By Najib Mulema
Child pregnancy, according to a Uganda Demographic Health Survey (UDHS) report in 2016, declined from 31 per cent in 2001 to 24 per cent in 2011. However, it rose up again by to 25 per cent in 2016.
Consequently, Uganda as a country is still feeling the pinch since the vice comes with numerous negative effects; school dropout being one of them.
Now, new report findings by Twaweza released on Thursday reveal that majority Ugandans want girls who get pregnant during school to continue with their education – whether after giving birth, during pregnancy or in another school.
The research brief titled ‘Preparing the Next Generation’: Ugandans’ opinions and experiences on education, is based on data from Sauti za Wananchi.
Sauti za Wananchi is Africa’s first nationally representative high-frequency mobile phone survey.
The findings are based on data collected from 1,878 respondents across Uganda in September and October 2018.
“Almost all citizens (94 per cent ) want girls who get pregnant to continue with their education whether after giving birth (74 per cent), during pregnancy (13 per cent), or in another school (7 per cent),” the report states.
Nevertheless, the report imparts that the desire to have pregnant girls in school may be far reached considering the fact that 51 per cent of girls who get pregnant opt to become housewives whereas 14 per cent become unemployed after dropping out of school.
Only 12 per cent go back to school.
When it comes to male students who impregnate their female counterparts, the findings show that 50 per cent of respondents want them to continue with their education and the remaining 50 per cent want them punished either by transferring them to another school, expelled or be imprisoned.
On the other hand, the report further states that 46 per cent of Ugandan parents do not speak to anyone about problems they identify at their children’s schools and in case they do, they tend to speak to only school leaders rather than people in government.
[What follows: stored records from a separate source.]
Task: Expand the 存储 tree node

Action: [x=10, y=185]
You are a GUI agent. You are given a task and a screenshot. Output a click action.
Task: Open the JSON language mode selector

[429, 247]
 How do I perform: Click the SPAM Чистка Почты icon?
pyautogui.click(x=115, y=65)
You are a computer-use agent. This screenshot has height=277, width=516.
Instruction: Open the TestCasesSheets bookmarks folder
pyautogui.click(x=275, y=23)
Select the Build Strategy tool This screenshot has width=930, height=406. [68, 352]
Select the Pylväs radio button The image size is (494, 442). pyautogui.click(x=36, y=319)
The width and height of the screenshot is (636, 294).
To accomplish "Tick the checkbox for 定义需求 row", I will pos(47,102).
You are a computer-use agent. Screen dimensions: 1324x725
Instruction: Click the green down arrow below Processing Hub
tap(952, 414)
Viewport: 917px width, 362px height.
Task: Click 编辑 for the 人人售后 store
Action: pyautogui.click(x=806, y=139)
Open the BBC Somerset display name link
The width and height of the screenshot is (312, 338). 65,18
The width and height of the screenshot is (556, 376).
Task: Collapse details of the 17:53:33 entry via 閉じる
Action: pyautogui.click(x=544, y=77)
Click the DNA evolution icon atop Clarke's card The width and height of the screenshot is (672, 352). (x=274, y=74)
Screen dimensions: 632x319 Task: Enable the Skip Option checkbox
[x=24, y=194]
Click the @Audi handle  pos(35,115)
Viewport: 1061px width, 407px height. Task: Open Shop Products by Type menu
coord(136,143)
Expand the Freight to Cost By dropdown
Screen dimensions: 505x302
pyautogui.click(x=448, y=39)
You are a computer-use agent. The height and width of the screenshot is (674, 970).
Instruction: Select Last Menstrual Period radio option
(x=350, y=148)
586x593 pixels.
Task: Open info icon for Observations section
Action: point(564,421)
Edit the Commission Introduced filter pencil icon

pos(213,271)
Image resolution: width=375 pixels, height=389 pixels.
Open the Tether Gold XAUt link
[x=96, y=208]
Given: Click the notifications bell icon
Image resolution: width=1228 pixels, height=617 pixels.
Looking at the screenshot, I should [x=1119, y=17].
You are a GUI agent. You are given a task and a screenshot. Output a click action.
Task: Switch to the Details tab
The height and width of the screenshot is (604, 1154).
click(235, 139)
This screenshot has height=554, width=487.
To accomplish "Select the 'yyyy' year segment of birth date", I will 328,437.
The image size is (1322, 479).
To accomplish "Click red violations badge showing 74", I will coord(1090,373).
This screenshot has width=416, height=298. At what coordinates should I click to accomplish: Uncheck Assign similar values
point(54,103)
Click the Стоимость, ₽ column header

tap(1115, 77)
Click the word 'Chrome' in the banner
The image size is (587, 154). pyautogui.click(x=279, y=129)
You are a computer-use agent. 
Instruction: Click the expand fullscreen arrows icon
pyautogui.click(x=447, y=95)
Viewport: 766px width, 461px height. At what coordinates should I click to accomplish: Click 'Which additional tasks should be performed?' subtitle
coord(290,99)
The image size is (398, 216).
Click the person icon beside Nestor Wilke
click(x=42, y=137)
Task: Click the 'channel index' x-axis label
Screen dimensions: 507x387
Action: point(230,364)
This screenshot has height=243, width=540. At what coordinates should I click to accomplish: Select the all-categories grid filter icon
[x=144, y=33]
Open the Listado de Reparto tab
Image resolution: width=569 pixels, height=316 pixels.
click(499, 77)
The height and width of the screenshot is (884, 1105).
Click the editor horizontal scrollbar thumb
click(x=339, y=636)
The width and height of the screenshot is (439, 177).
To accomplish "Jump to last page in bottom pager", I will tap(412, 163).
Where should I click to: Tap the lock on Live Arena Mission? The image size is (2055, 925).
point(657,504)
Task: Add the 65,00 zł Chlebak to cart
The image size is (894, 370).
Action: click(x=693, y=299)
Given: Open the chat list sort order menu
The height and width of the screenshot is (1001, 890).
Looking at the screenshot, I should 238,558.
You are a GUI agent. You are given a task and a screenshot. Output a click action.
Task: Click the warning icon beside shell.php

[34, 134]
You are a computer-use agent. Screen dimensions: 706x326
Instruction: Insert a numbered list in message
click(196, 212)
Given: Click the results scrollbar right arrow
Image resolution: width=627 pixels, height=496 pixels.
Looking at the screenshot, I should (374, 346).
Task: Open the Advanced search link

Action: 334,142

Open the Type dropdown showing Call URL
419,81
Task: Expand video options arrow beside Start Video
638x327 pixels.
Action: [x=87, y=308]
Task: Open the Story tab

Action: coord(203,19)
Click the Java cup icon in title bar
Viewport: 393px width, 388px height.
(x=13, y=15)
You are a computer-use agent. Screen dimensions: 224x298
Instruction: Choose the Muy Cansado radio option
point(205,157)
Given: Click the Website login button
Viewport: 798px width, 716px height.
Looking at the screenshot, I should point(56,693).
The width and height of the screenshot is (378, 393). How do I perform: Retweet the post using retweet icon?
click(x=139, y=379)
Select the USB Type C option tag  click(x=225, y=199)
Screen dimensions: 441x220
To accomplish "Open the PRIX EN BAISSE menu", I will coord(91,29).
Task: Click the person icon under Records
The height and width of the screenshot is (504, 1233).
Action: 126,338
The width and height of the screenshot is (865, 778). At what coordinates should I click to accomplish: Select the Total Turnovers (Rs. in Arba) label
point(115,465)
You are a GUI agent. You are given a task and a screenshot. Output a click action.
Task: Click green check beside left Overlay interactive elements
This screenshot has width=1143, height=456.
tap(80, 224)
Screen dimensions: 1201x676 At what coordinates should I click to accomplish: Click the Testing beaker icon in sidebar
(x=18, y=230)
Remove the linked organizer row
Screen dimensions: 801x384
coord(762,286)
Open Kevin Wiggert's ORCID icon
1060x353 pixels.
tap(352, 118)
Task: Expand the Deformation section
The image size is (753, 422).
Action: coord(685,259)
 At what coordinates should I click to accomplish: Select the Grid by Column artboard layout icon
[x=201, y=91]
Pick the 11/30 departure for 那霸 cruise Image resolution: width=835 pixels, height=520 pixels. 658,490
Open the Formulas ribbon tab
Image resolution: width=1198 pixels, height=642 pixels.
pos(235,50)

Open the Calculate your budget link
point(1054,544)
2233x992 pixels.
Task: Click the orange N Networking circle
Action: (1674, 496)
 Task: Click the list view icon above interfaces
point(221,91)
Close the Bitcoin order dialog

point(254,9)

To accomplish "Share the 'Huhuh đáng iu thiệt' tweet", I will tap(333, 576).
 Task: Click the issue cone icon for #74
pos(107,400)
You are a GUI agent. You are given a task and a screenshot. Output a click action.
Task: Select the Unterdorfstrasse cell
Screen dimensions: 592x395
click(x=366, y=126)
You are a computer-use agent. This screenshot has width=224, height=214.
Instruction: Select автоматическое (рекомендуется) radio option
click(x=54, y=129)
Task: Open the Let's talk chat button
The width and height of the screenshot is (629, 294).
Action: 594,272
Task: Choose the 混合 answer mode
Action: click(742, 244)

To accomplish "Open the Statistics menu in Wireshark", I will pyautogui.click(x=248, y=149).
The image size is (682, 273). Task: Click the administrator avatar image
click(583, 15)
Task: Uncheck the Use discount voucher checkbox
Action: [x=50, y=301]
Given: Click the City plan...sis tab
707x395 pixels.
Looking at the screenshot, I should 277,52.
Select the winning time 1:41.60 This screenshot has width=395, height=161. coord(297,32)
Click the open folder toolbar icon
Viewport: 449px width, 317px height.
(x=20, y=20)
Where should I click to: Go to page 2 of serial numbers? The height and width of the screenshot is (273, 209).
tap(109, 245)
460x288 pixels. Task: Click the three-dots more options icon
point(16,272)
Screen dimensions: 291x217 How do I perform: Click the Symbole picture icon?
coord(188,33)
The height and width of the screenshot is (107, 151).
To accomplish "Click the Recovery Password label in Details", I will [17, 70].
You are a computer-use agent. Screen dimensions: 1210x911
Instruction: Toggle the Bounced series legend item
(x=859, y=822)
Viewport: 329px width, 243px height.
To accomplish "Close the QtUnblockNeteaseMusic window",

Responding to the survey, Dr. Mukasa Lusambu, the Acting Commissioner Basic Education Ministry of Education and sports said, guidelines for school management and plans to revive Parent-Teacher associations are under review.
Speaking at the same event, Dr. Mary Goretti Nakabugo, the Country lead Twaweza and Uwezo manager said schools need to open up spaces for engagement because children of engaged parents perform better.
Adding, “We need to create safe spaces for children in schools, homes and communities to tackle wastage. Also empower girl children to acquire skills to stay safe and healthy.”